Helping to make our customers more sustainable
This reduction commitment is not an easy target to achieve. Many of our ingredients actually play a crucial role in helping our customers become more sustainable. Paper & Cardboard, for one, cannot be recycled without starch; starch-based ingredients are also key drivers in the EU bioeconomy, serving as substitutes for fossil-based materials in a number of applications such as bioplastics and biodetergents; our plant-based proteins provide an important alternative for animal proteins, and our fibres help narrow the fibre-gap in European diets, while overall, many of our ingredients help extend shelf-life and thus reduce food waste in many food and drink products.
Producing more starch means increasing sustainability across the EU.
The Way Forward
So where do we go from here? Well, our Roadmap lays out a number of ways forward for starch producers, but crucially also details the support needed to help them get there.
The demonstration of green technologies to reduce risk will be an important enabling factor, as will the development and diffusion of innovations and technologies through R&D tax credits, funding of research, for example via Horizon Europe, as well as investments and incentives for early market adoption including via the EU Innovation Fund.

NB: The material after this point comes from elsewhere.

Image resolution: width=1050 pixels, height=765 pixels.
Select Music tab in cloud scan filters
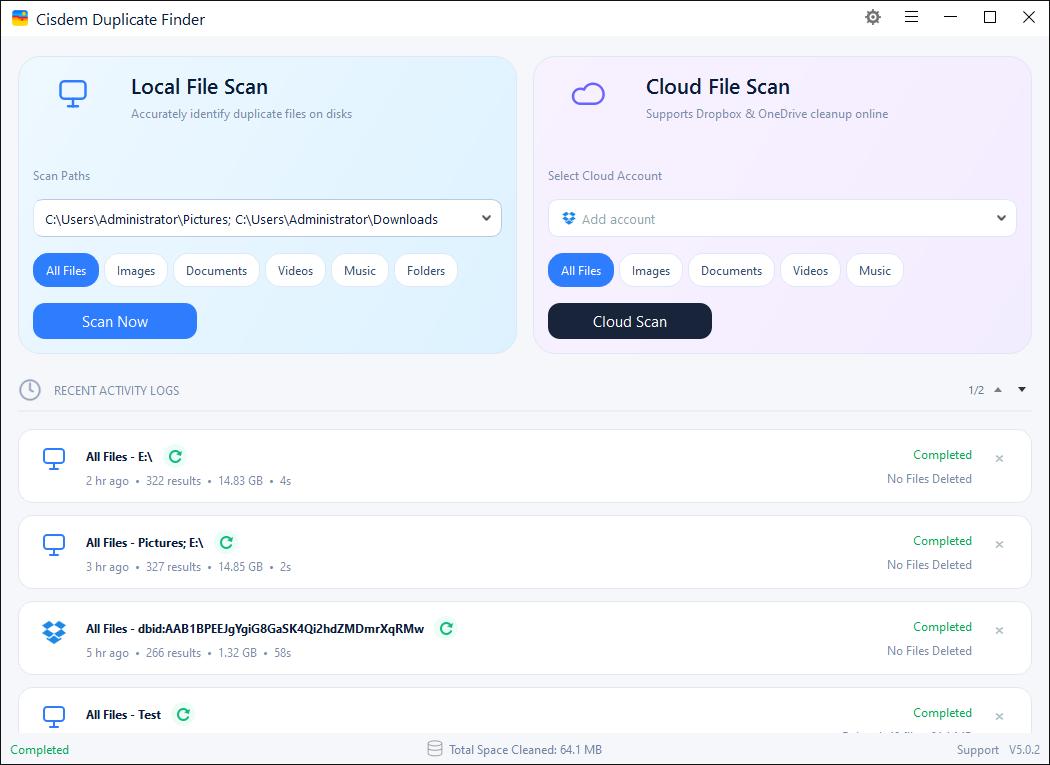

Support to allow for the decarbonisation of fuels, and public investment in infrastructure will also be essential. To allow decarbonisation by switching from high-carbon fuels to low-carbon electricity, the decarbonisation of the electricity grid (especially for EU countries with coal-heavy grids) will be necessary, as will an expansion of existing electricity grids.
The road remains long, but it is one we are determined to take. We hope and look forward to taking it together with friends, both up and down the supply chain and in EU institutions and Member States, to help us all ensure that we reach the important and ambitious climate goals ahead of us.